I just browsed eBay a bit and saw that older, used SAS drives can be had pretty cheap - 30€ for 4TB, but of course rather old drives, sometimes 10 years old.
Now, I wouldn’t expect ultra reliable, ultra fast, super cheap drives here. But this offer seems compelling, even buying a spare drive for higher redundancy would still be pretty cheap.
Question is: am I too optimistic here? Are these drives bound to fail within 3 months?
It can be a super mixed bag - you can get lucky and end up with a drive that has spent it’s entire life sitting on a shelf as a cold spare and was literally only powered up to be wiped so the recycler can say they wiped all the drives, or you can get a drive that has been running well over its MTBF and will fail start throwing SMART pre-fail warnings 30 seconds after your warranty expires
WD does something very similar to this for its Red SATA drives 🥲
Is it easy to check that out when you have the drive?

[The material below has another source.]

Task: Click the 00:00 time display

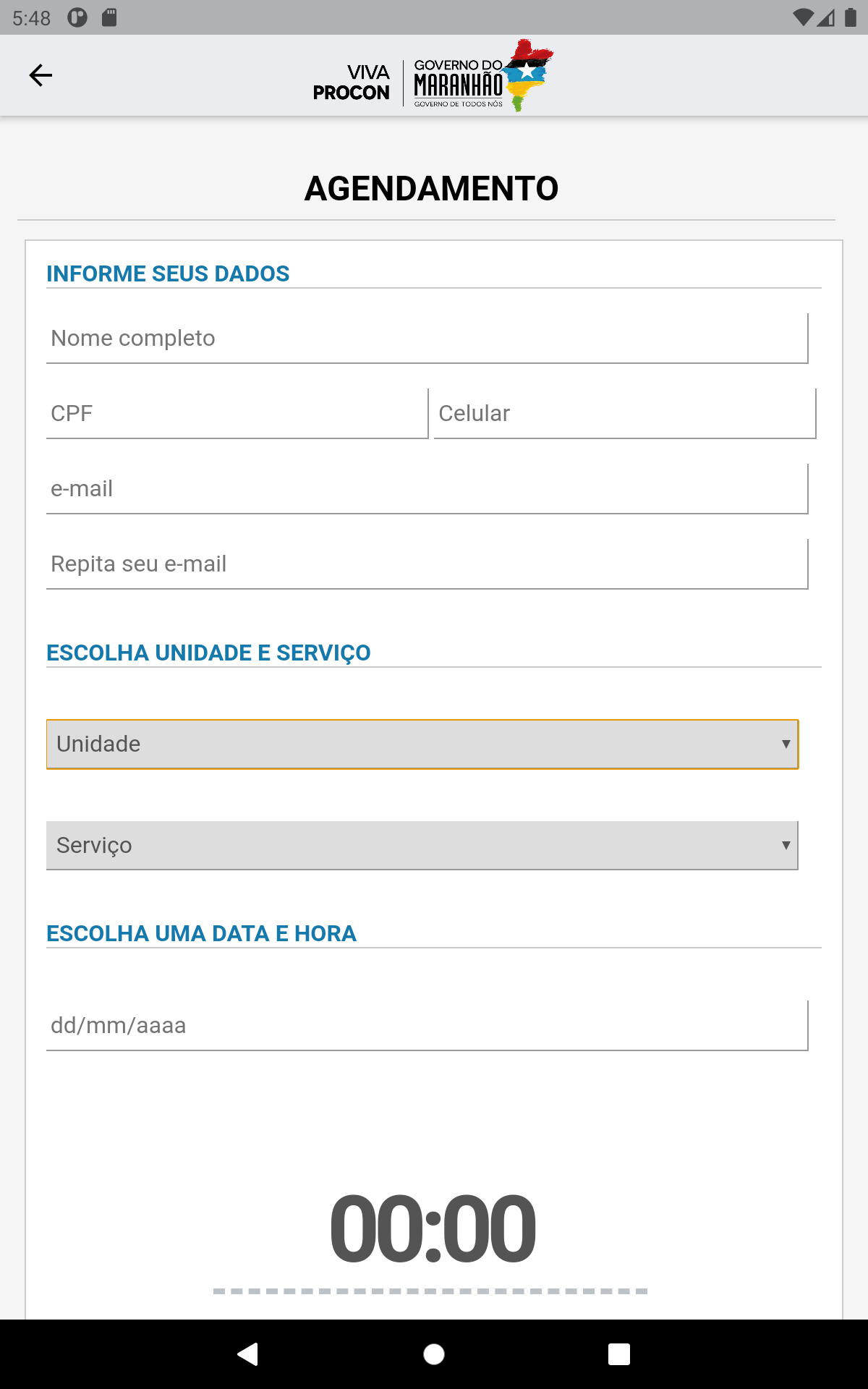Action: click(433, 1230)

Bought an ultra cheap (classic sata) 3TB drive for redundancy, haven’t hooked it up yet though, but I mean what about some magic raid with a handfull if them for low usage like backup? Maybe some 512/1TB ssd as cache on top of it if it’s used more than a backup? I mean I don’t even know if that exists.
Sorry if it’s a stupid question but I grew up well before 1GB drives hit the market :-)
It is easy to get to these drive self reporting data, but reading it can be tricky.
For Windows there are GUI tools like https://crystalmark.info/en/software/crystaldiskinfo/, that make all those values understandable even for people without much computer background.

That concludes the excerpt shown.